To defend this scandalous remark, Kaube resorted to Nolte’s standard argument, declaring that Baberowski had been speaking only about Stalin. In the Deutsche Theater, Kaube said: “The context was, the question was, what were the differences between Hitler and Stalin? And here, Baberowski elaborated that Stalin himself had drawn up lists of victims, and had enjoyed it, and he said Hitler had not done that.” Baberowski’s words, Kaube added, were “just a quote.”

In his FAZ article, Kaube accused the PSG of using “quotes ripped out of context” to “defame” Baberowski. In reality, the PSG merely brought his reactionary agenda to a wider public.

Politically, Baberowski publicly promotes the methods of wars of annihilation that violate international law, and justifies them as a historian. On October 1, in a panel discussion at the German Historical Museum entitled “Interventionsmacht Deutschland?” (Germany as an intervention force?), where he discussed the wars against the Taliban and the Islamic State, he said: “And if one is not willing to take hostages, burn villages, hang people and spread fear and terror, as the terrorists do, if one is not prepared to do such things, then one can never win such a conflict and it is better to keep out altogether.”

The PSG criticised these remarks. Baberowski was speaking not to warn against the terrible methods of imperialist wars of conquest, but as a cold-blooded advocate of realpolitik. His standpoint is that Germany should intervene militarily only when it is prepared to act more brutally than its opponents, and thus win the war.

At the same meeting, he declared: “Yes, of course, Germany should assume such a role and it is important that Germany accept responsibility, especially in such conflicts that affect it. But one should consider (a) what type of war one is prepared for, and (b) whether one can win.”

In the Deutsche Theater forum, the speakers on the panel sought quickly to suppress discussion of this topic. When a foreign visitor asked Kaube whether he saw a connection between the utterances of Baberowski and the campaign to revive German militarism, Kaube answered: “I am stumped for an answer. I don’t understand these things which you have just mentioned. I am a sociologist.”

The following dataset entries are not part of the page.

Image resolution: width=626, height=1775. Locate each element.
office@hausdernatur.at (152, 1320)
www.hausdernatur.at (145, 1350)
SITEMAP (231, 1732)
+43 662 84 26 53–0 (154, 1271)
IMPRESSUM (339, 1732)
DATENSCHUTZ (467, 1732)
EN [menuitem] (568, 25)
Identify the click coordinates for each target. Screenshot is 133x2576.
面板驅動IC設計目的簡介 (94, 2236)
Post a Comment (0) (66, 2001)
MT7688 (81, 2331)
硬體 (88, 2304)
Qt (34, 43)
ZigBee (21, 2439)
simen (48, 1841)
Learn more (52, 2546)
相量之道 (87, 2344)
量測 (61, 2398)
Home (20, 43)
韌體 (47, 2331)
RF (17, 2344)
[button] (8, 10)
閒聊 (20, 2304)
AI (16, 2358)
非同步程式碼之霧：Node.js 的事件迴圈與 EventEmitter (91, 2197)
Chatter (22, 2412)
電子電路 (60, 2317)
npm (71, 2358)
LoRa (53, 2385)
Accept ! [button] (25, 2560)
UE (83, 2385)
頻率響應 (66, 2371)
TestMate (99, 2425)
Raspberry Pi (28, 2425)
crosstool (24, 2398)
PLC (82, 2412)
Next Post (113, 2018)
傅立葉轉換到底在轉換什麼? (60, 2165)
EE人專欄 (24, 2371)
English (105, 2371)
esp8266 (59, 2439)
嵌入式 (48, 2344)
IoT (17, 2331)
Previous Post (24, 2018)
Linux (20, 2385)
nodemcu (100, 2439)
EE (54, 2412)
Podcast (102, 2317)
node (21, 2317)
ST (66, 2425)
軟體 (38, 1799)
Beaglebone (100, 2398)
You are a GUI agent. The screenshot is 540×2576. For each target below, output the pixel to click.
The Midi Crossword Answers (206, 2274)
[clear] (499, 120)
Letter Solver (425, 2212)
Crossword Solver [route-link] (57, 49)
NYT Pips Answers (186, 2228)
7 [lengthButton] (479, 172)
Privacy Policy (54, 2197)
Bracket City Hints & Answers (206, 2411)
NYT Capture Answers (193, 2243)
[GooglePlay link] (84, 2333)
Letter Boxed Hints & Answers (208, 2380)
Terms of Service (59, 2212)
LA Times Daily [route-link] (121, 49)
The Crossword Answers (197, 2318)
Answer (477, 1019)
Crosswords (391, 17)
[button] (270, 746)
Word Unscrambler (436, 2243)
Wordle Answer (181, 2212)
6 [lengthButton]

Christian Demand, the evening’s moderator and the publisher of the magazine Merkur, then banned further questions “on the topic of Baberowski.”

In its reply to the FAZ, the PSG posed the question, “Why does no one oppose Baberowski’s outrageous statements, and why does he find high-level support?” It explained: “In our view, this is connected to the ongoing reorientation of German foreign policy. The ‘end of military restraint’ requires a new, reactionary narrative of history. Views that were long discredited and rejected now find support and are beyond criticism. Whoever attacks them is accused of ‘defamation.’”

The meeting at the Deutsche Theater, which paradoxically was entitled “Intellectual Inhibitions,” confirmed this estimation. None of the approximately sixty people present from the world of academia and journalism appeared disturbed by the fact that in a leading German university, and in the renowned FAZ newspaper, professors and journalists are working to rehabilitate Nolte and, with him, Hitler.